----- Data provided -----

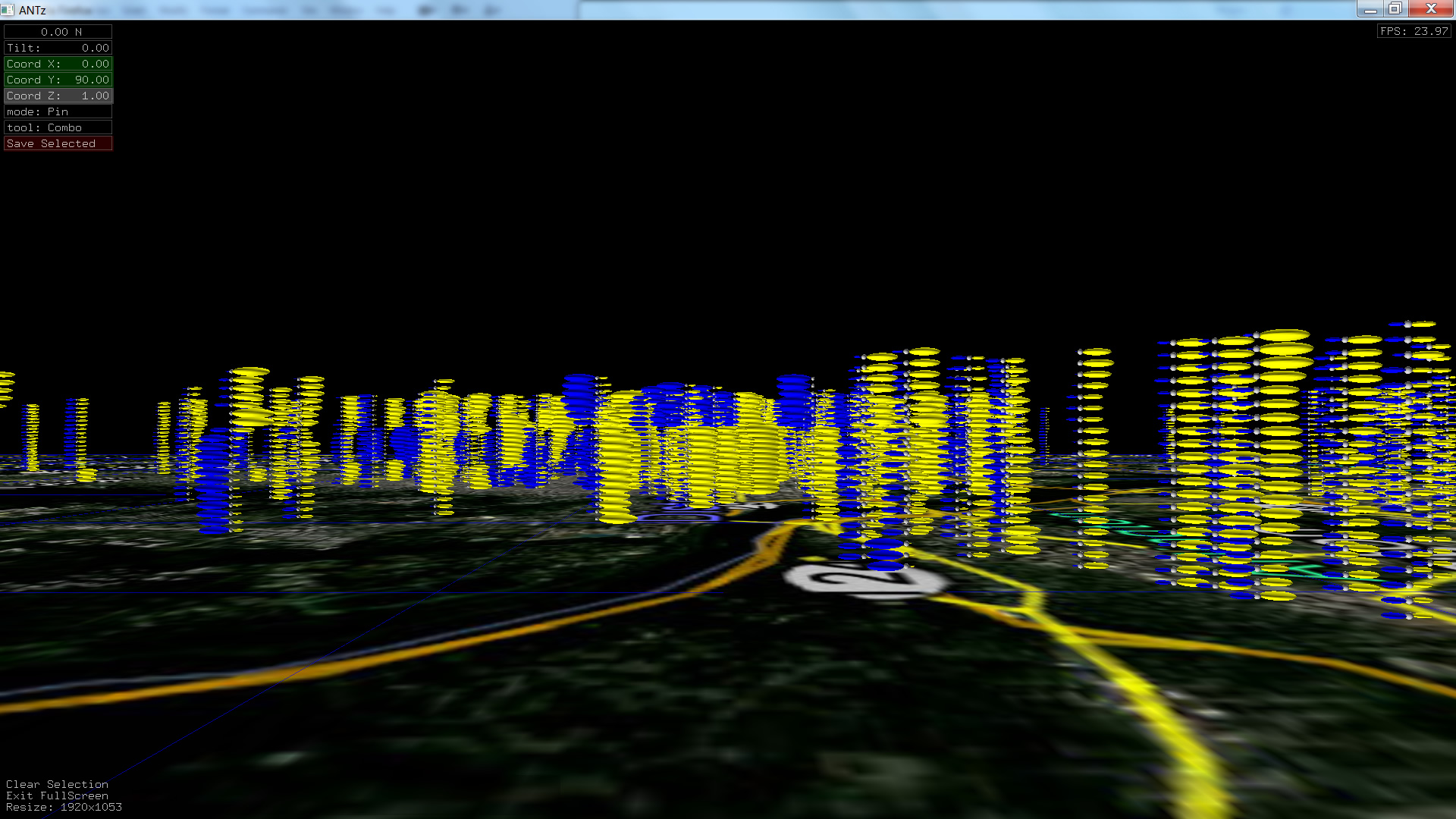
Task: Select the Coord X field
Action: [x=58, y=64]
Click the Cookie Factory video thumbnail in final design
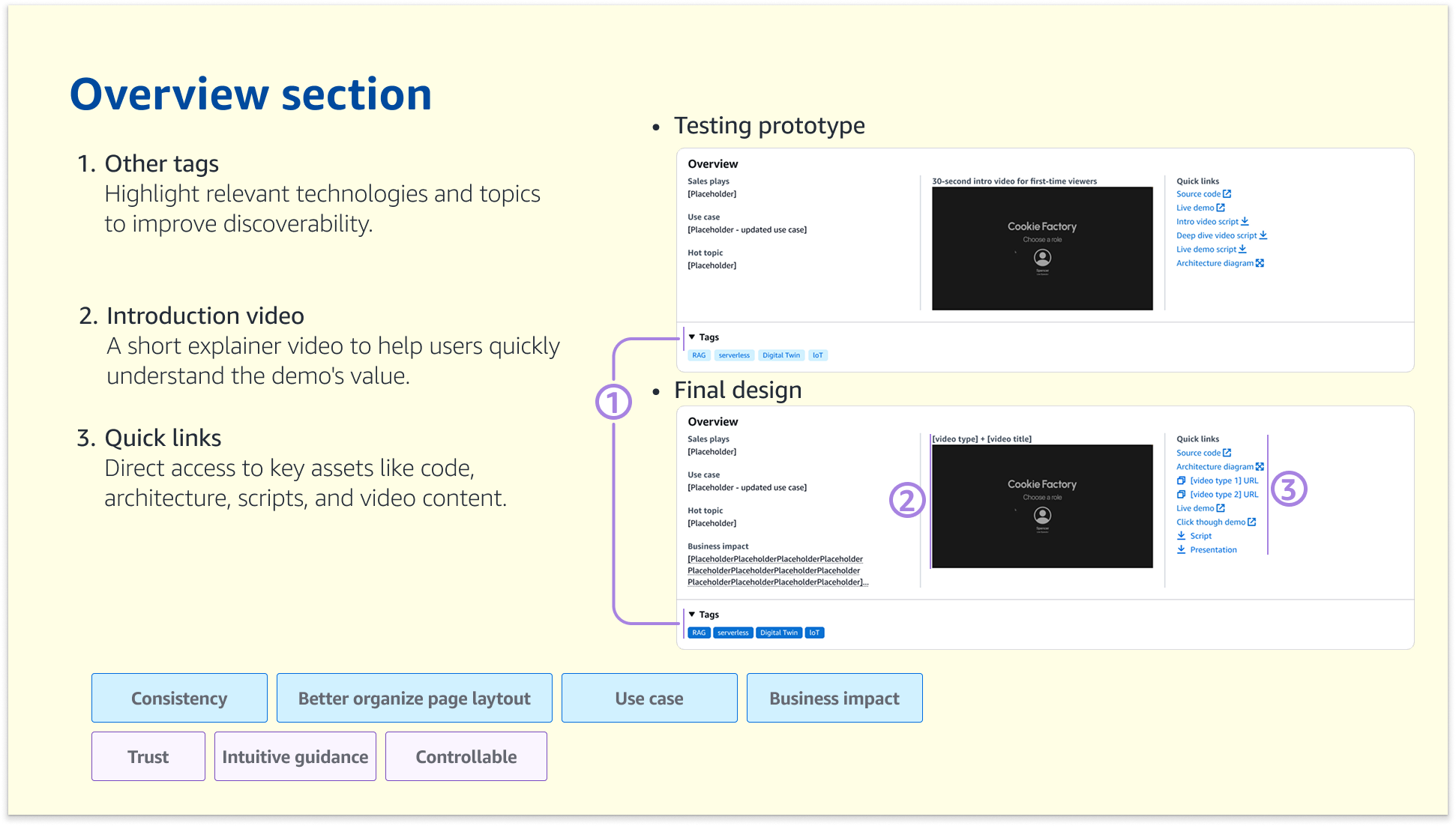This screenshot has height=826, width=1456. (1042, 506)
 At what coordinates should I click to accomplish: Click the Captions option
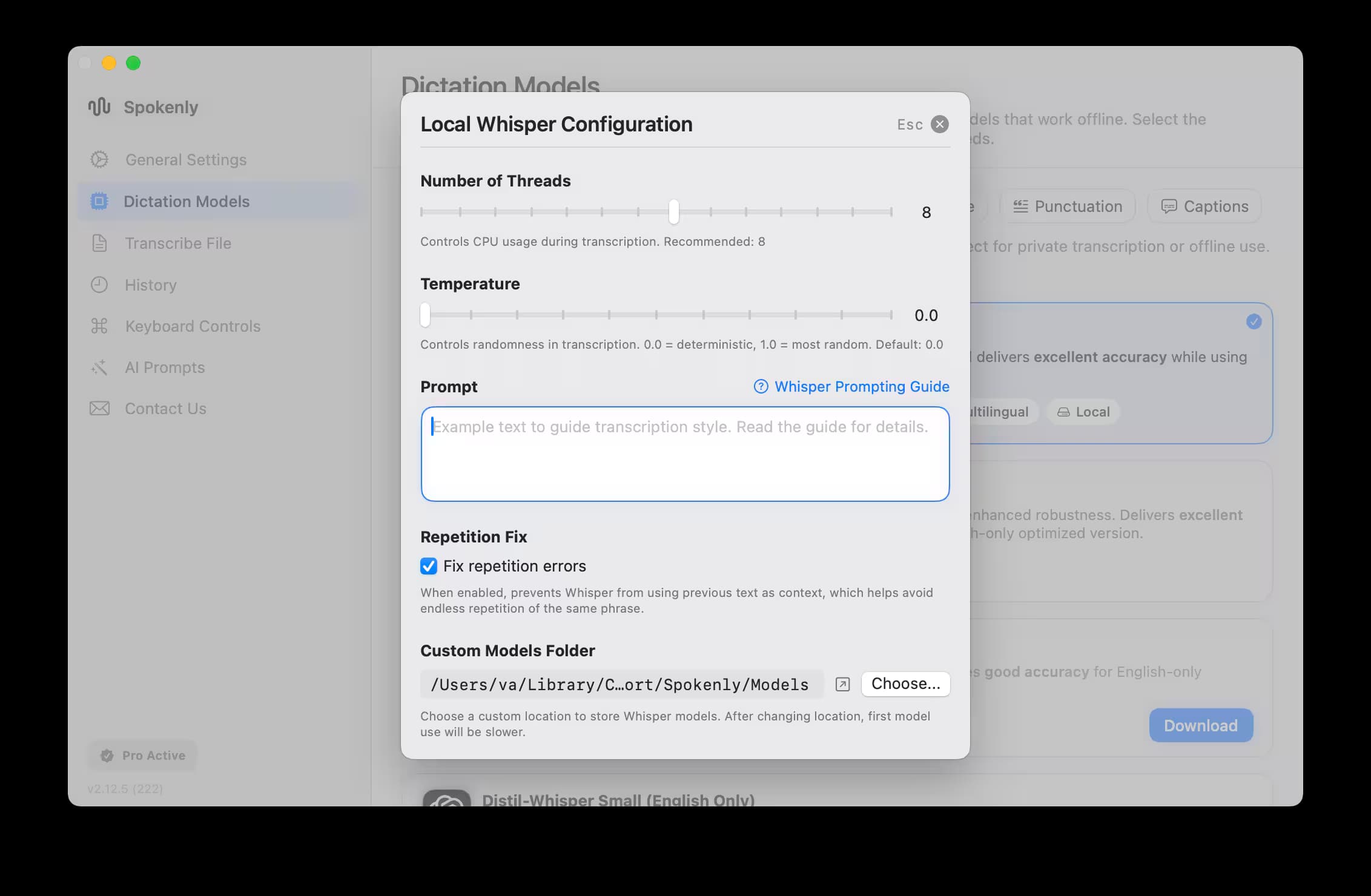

-----

» **Task requirements**
Restate word for word each line from the one containing "Click the Cookie" through the end of the material, pictures excluded.

» **Answer to this task**
Click the Cookie Factory video thumbnail in final design
This screenshot has height=826, width=1456. (1042, 506)
 At what coordinates should I click to accomplish: Click the Captions option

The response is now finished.